** start of INPUT **
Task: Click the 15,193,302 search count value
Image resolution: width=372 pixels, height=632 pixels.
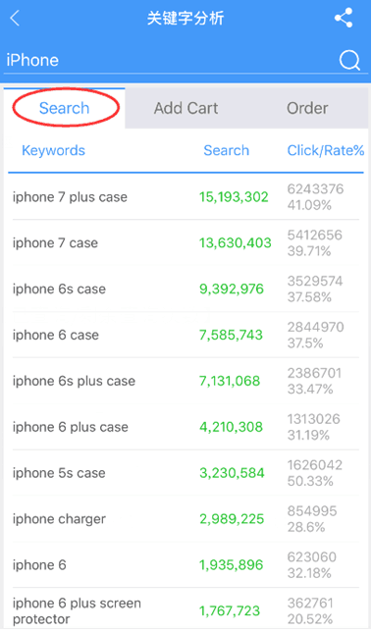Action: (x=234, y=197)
** end of INPUT **
** start of INPUT **
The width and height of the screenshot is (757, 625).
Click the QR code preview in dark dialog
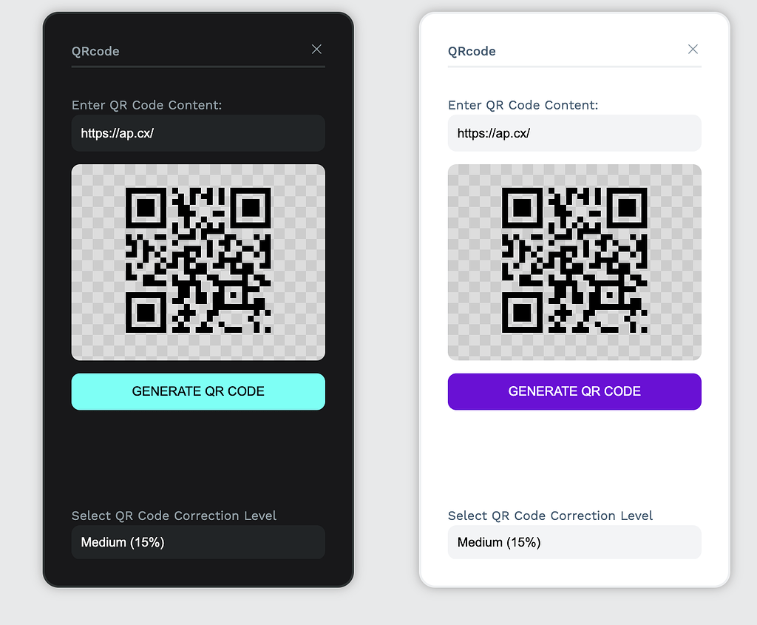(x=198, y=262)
** end of INPUT **
### PROBLEM REQUIREMENTS
Report how many lines of the records above contain the string "height", matching case exactly. Give only the number.

### CORRECT RESPONSE
2